The United States will shut its doors to most refugees on Wednesday, as the nation has just reached the Trump administration’s 50,000-person fiscal year resettlement cap. Meanwhile, a record 65 million people are displaced around the world, according to the United Nations Refugee Agency.

Numbers like these are sobering, but they only have so much power. In a never-ending news cycle, it’s easy to become numb to the bleak statistics and oft-recycled images of people trudging across borders and crowding onto boats. That’s where “Refugee,” a photo exhibit from the Annenberg Space for Photography in Los Angeles, comes in. Featuring work from five acclaimed photographers, the show is meant to put a human face on the crisis. This week is your last chance to see the traveling exhibit in Houston, where it’s on display at Silver Street Studios through FotoFest International.

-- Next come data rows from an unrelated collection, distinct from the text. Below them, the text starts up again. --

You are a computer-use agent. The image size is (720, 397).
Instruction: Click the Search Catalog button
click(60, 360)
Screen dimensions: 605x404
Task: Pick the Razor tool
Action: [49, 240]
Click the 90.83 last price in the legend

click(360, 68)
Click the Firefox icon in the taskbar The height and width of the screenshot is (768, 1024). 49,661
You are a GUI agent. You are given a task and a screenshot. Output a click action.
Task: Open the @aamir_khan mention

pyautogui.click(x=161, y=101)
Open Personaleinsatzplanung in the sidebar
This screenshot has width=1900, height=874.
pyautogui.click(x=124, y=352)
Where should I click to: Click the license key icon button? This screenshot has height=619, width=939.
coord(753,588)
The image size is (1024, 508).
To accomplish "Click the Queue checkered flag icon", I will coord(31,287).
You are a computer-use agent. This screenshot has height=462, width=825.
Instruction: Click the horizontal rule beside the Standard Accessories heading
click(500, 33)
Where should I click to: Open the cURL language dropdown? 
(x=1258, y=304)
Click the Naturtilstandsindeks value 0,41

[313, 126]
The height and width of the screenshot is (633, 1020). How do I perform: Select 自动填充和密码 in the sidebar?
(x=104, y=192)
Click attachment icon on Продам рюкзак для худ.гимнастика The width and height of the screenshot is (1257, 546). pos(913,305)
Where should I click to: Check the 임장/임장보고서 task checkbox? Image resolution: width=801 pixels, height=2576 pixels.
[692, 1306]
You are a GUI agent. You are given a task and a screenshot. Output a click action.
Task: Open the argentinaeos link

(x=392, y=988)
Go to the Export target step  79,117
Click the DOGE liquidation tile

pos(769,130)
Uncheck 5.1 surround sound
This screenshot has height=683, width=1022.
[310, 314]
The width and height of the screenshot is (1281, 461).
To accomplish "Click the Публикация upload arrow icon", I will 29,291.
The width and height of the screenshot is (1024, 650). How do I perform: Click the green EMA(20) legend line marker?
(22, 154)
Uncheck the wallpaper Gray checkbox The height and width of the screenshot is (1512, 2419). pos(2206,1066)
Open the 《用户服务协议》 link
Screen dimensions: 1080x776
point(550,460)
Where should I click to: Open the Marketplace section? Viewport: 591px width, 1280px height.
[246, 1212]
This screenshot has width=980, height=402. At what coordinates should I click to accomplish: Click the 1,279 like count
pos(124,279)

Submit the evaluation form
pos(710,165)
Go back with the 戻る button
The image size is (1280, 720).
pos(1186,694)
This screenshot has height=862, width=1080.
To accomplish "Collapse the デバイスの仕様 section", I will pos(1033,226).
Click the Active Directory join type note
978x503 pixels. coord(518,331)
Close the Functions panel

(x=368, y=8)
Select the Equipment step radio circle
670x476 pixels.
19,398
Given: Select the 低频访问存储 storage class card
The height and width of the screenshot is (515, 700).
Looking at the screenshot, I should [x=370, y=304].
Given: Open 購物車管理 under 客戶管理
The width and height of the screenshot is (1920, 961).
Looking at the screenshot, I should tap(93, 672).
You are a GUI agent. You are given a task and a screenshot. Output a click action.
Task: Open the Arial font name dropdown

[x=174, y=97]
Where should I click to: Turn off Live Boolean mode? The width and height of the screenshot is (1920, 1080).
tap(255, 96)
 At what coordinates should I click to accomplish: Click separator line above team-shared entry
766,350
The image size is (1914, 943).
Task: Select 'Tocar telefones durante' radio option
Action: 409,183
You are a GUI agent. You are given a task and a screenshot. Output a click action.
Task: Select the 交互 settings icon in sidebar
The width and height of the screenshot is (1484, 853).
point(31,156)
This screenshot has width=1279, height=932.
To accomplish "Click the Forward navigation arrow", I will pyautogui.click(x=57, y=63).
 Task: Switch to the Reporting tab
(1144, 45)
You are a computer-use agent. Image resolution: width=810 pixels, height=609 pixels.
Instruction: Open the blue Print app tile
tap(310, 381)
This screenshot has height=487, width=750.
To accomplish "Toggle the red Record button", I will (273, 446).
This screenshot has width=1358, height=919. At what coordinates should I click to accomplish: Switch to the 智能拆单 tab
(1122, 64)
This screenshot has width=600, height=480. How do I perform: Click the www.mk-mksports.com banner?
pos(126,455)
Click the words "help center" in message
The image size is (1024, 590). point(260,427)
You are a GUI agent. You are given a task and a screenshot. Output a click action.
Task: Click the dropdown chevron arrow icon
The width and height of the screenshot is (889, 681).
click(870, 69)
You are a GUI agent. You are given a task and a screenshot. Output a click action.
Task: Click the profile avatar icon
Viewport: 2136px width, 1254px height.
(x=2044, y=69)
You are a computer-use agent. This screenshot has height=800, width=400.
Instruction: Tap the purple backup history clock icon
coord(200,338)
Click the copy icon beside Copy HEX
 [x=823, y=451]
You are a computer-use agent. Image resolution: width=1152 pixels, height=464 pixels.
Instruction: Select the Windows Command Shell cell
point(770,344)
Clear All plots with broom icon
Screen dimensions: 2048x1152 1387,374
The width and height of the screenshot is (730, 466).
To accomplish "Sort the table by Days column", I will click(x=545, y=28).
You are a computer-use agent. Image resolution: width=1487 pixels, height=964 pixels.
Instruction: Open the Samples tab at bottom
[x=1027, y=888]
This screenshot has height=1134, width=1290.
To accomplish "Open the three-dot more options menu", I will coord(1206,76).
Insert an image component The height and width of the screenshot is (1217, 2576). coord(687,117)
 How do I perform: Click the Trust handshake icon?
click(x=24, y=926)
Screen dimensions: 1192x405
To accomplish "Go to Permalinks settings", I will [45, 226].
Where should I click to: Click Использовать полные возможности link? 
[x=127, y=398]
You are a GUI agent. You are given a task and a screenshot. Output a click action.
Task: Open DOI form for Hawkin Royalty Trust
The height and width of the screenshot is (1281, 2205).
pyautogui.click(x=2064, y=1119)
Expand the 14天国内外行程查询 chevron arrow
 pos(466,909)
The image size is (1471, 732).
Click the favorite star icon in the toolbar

Many photos in “Refugee” show simple scenes from everyday life: a woman cooking at the Say Tha Mar Gyi camp in Myanmar; kids in Puente Nayero, Colombia, playing table soccer with an improvised board. What the images have in common is their emphasis on the individual, a refreshing change for people often described only as a faceless part of a “mass” or “wave.”  Contributing photographer Omar Victor Diop told the New York Times that he deliberately posed his subjects — Central African Republic refugees living in Cameroon — for stylized, formal portraits in order to emphasize their dignity.

A woman cooks in her family home in Say Tha Mar Gyi, Myanmar. She is married, but her husband left her within the last year to return to his family.  Lynsey Addario

“When you look at all the stories in the press, the refugees, I think it’s very dark,” Diop told the Times. “There is no room for dignified depiction of refugees, and they’re not shown as human beings with hopes and plans to go back to normal life.”

One photo in “Refugee” shows Briali Muhaghgh, from Turkey, hoisting his 8-year-old daughter, Roya, into the air after a successful crossing by boat to Lesbos, Greece. Muhaghgh feared that his wife and three other children, who had crossed on another boat, had drowned, but the family later reunited in Berlin. A pile of life jackets and inner tubes in the background is a reminder of the difficulty of the journey — but it’s a joyful, even victorious moment. Roya looks at something just out of the frame, eyes set firmly on the future.

FotoFest Director Steven Evans and Associate Curator Jennifer Ward will host a guided tour at 2 p.m. on Saturday, the show’s final day in Houston. “Refugee” is headed next to Chapel Hill, North Carolina.